# New Posts Dropdown



## tjohnson (Mar 3, 2011)

Why can't Huddler change the button from a dropdown menu that you have to "Click" on to one the drops down when you "Hover"!?!?!?

The site should be consistent, and drop down just like the other Forum button when you hover.

Todd Johnson


----------



## fpnmf (Mar 3, 2011)

I agree Todd.. I have a back button on my wireless mouse or I just hit the back arrow on IE.

Takes me back to the list even if I posted..

  Craig


----------



## Bearcarver (Mar 3, 2011)

Yup---I'm still trying to get used to having to click twice to go to "New Posts".

So far, I'm hitting it once & pulling my cursor away, waiting for the page to change.

Then it's, "Darn it---I forgot again", as I go back & click again.

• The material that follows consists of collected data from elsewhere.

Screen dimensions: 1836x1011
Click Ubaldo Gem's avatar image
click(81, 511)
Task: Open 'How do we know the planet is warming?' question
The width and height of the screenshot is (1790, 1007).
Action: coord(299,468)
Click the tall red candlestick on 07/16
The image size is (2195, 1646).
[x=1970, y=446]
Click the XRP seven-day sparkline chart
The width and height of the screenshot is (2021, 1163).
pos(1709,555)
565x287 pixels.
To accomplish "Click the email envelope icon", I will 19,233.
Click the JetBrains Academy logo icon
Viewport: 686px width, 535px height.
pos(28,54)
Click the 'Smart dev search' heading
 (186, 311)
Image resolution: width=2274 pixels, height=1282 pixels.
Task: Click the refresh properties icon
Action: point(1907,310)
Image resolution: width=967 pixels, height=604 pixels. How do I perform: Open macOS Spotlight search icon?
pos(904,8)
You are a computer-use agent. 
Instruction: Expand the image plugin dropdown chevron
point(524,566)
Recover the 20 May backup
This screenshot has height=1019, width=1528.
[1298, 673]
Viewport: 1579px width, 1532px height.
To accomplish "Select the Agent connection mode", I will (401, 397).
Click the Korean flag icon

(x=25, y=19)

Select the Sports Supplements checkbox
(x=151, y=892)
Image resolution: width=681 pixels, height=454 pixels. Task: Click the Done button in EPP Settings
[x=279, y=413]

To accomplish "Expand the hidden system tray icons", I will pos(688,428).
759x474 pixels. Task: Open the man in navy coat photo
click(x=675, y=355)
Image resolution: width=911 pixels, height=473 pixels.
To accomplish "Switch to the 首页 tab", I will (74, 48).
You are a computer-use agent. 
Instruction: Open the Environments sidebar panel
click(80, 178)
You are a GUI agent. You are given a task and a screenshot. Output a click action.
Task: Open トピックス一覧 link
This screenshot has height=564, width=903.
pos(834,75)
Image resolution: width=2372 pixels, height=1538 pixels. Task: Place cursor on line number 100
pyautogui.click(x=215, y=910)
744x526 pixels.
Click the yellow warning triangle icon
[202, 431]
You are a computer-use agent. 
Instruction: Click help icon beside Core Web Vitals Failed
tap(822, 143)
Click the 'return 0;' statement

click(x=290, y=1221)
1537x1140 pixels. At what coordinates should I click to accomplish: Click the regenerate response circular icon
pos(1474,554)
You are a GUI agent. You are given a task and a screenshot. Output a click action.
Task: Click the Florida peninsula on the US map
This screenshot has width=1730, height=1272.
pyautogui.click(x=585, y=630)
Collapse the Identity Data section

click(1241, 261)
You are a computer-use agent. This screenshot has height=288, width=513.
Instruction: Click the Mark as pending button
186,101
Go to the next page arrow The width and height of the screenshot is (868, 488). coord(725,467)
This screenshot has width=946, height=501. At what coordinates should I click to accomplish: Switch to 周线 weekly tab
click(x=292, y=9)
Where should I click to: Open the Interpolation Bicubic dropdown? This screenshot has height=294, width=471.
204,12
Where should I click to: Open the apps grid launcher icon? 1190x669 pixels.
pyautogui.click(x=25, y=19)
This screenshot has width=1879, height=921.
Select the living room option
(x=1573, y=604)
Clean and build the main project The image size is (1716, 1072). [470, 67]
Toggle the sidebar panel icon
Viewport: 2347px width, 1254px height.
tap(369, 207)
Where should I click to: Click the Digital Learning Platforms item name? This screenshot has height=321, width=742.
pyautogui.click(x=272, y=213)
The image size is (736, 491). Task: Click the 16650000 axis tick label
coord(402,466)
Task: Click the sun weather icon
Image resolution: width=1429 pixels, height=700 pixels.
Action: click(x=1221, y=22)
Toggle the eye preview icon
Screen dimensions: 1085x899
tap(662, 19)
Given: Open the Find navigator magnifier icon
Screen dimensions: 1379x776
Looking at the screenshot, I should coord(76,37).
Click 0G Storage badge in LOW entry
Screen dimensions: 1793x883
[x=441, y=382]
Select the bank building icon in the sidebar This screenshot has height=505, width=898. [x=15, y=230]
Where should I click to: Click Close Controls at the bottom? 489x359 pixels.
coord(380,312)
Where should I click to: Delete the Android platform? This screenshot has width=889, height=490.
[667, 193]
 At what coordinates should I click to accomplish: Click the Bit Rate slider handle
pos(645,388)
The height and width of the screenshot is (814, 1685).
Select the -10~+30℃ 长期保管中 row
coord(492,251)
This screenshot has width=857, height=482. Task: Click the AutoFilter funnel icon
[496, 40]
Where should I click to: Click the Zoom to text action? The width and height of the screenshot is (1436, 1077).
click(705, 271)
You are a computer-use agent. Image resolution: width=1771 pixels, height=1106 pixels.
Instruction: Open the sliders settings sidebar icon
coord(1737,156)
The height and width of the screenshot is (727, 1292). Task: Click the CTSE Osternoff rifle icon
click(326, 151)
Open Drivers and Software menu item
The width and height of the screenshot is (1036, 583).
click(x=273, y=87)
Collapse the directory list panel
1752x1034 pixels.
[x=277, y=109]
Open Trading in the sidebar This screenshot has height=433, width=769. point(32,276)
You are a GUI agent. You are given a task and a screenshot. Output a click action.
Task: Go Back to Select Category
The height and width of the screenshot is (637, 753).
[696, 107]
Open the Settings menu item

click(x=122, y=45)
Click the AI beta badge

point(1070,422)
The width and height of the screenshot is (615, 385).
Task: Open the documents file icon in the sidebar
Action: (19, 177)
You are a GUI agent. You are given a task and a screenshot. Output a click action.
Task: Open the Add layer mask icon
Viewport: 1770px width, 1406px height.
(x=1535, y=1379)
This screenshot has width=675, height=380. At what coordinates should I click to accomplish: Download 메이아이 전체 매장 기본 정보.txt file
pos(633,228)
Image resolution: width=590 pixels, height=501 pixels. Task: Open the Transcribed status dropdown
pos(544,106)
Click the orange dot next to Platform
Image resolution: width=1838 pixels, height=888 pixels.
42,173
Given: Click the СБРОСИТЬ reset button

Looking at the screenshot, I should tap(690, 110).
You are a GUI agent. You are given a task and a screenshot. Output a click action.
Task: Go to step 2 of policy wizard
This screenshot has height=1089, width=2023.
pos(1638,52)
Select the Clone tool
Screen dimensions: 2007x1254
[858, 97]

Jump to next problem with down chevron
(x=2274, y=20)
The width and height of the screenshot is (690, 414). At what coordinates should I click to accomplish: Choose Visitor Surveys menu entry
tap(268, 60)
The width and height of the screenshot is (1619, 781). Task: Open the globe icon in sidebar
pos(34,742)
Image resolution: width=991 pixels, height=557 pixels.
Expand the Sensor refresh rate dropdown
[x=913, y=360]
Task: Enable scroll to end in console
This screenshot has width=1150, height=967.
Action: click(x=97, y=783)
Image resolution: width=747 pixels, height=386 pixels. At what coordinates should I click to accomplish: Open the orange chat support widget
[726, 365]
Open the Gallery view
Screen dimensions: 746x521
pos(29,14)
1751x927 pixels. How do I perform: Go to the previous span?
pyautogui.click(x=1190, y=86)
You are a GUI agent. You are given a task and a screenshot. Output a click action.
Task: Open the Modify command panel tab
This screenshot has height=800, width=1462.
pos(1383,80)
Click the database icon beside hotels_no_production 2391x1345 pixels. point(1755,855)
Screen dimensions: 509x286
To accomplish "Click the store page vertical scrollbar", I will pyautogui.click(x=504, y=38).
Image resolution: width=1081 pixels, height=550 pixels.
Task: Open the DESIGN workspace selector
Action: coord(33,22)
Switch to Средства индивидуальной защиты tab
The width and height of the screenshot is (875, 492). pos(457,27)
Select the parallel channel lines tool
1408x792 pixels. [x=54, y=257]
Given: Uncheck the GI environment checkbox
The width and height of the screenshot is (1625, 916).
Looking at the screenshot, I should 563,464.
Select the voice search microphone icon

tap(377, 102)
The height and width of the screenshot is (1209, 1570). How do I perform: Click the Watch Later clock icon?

I didn't look at the other things on that list yet---Haven't had time---Too busy trying to keep my "Recent Activities" page up to date, until they fix that.

Bear


----------



## fpnmf (Mar 3, 2011)

Just hit your "Back" button..

  Craig


----------



## Bearcarver (Mar 3, 2011)

fpnmf said:


> Just hit your "Back" button..
> 
> Craig


I do that if that's where I just was, but sometimes I just came from "Subscriptions", sometimes I just came from "My Recent Activities", etc, etc...

Plus if I just made a post, then I have to go over to my "previous page" list to get past the posting part of it.

Bear


----------



## SmokinAl (Mar 3, 2011)

Is Bear having a bad day?


----------



## Bearcarver (Mar 3, 2011)

Go to next post---Forum screw-up here!


----------



## Bearcarver (Mar 3, 2011)

SmokinAl said:


> Is Bear having a bad day?


LOL---Not really, all I originally wanted to do was agree with Todd.

BTW: I love the way the little Eyeball jumps up & down every time the hammer hits the top of the head!!!!  Cracks me up!

Bear


----------